ORLANDOA novel therapeutic vaccine therapy (see illustration) increased survival in patients with advanced prostate cancer during a phase III clinical trial, lead investigator Eric J. Small, MD, reported in an oral presentation and a media briefing at the 2005 Multidisciplinary Prostate Cancer Symposium (abstract 264). "This immunotherapy has the potential to provide a new treatment option for a group of patients with precious few options," said Dr. Small, professor of medicine and urology, University of California, San Francisco, School of Medicine. "On a broader scale, this is the first study ever to show a survival advantage for the immune approach in prostate cancer."
Dr. Small and his colleagues randomized 127 men with asymptomatic metastatic androgen-independent prostate cancer 2:1 to two groups: 82 patients received APC8015 (Provenge, developed by Dendreon Corp., Seattle, which sponsored the trial), and 45 controls were given a placebo.
Provenge utilizes a recombinant form of prostatic acid phosphatase (PAP) and Dendreon’s Antigen Delivery Cassette technology. The researchers collected antigen-presenting cells from patients in the treatment arm. The cells were enriched to increase the number of antigen-presenting cells and activated by culturing with a fusion protein composed of PAP and the targeting molecule GM-CSF. Each man received his individualized vaccine intravenously at weeks 0, 2, and 4.
"We basically saw no significant side effects," Dr. Small said at the media briefing. "Some people have flu-like symptomsfever, chills, and muscle aches that go away with Tylenol and last a day or two. Not one patient stopped therapy because of side effects."
The primary endpoint of the study was time to objective disease progression, either the development of new pain or a new lesion found during CT or bone scanning. In both cohorts, a large number of men progressed within the first 3 months. After progression, patients on placebo were offered the vaccine. The trial showed trends toward later median time to progression in men in the treatment arm, but it was not statistically significant (P = .06).
"The immune responses take 2 to 3 months to kick in," Dr. Small said. "We learned that time to progression might not be the best endpoint to use in therapies like APC8015, because the biologic effect takes a little longer."
Dr. Small also measured T-cell immune response against PAP in a subset of patients at week 8 and compared it to baseline. The median stimulation index ratio in the treatment arm was 16.9, compared with 1.99 in the control arm, approximately eightfold higher. "These data show us we have a biologic effect, in addition to a survival benefit," Dr. Small said. "What we can’t tell is if there is a direct correlation between those two. That analysis is under way now."

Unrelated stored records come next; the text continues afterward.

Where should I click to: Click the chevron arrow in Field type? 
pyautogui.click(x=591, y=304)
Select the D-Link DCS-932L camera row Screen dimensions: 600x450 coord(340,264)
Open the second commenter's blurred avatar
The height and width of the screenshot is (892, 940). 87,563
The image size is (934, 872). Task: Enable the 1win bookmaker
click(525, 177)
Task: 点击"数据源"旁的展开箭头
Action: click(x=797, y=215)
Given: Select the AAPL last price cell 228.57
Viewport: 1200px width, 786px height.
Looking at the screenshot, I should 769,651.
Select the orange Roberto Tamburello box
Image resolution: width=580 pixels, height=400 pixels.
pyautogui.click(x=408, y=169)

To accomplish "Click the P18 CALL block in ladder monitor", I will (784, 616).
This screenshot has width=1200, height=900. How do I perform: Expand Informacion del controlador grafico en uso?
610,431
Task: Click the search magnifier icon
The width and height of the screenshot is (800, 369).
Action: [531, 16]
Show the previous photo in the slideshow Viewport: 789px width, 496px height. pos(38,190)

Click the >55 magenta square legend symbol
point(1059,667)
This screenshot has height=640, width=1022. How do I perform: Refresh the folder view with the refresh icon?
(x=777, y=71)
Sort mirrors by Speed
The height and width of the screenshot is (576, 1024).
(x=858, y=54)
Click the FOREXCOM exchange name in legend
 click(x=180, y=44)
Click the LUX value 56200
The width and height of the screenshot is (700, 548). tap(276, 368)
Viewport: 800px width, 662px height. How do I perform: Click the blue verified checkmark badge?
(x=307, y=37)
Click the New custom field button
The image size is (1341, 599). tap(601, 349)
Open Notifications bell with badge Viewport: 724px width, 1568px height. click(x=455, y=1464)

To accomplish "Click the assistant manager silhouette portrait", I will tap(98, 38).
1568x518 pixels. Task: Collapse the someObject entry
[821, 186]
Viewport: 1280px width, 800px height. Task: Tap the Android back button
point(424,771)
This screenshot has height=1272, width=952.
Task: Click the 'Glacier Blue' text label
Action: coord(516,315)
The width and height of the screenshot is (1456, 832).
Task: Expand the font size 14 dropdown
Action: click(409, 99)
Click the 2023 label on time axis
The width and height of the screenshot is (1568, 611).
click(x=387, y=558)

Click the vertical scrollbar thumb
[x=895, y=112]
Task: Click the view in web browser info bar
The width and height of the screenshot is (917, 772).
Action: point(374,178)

The researchers continued to follow the study participants for 36 months to assess for survival in the intent-to-treat population: 34% of men receiving the vaccine were alive at the end of the study vs 11% in the control arm (P = .0046). Median survival in the treatment arm was 25.9 months, compared with 21.4 months in the placebo group, a 4.5-month benefit (hazard ratio 1.7; P = .01). "For these patients, it’s an important increment," Dr. Small said. "There is a threefold increase in survival at 36 months."
Dr. Small indicated that additional studies are under way to confirm the results and to expand the indications for the vaccine to patients with earlier-stage disease, possibly as an adjuvant therapy.
"This is potentially a very important study, if in fact it is true, because it is the first demonstration in any solid tumor that a vaccine can alter survival," said Philip Kantoff, MD, director of the Lank Center for Genitourinary Oncology at the Dana-Farber Cancer Institute. "It’s the culmination of a principle that has been around for decades: that you can alter the immune system in a way that has a salutary effect in regards to cancer."
Small Sample Size
Dr. Kantoff called the effect quite dramatic, and thought that further research administering the vaccine to men with less-advanced disease and lower tumor volume might result in a greater benefit. However, he cautioned that the small sample size of the current study could have resulted in an aberration of statistics. Dr. Small acknowledged the limitation of the study size but said the two groups were carefully matched for known prognostic factors.
A second, similar phase III trial is under way at various cancer centers around the country and is expected to report results by the end of the year. Once these findings are in, Dendreon expects to submit the data to the US Food and Drug Administration.
"For the field as a whole, I think this is really exciting, because it suggests there is something to this kind of approach," Dr. Small said. "These are stunning data. They are robust in terms of long-term follow up, and the statistical significance is solid."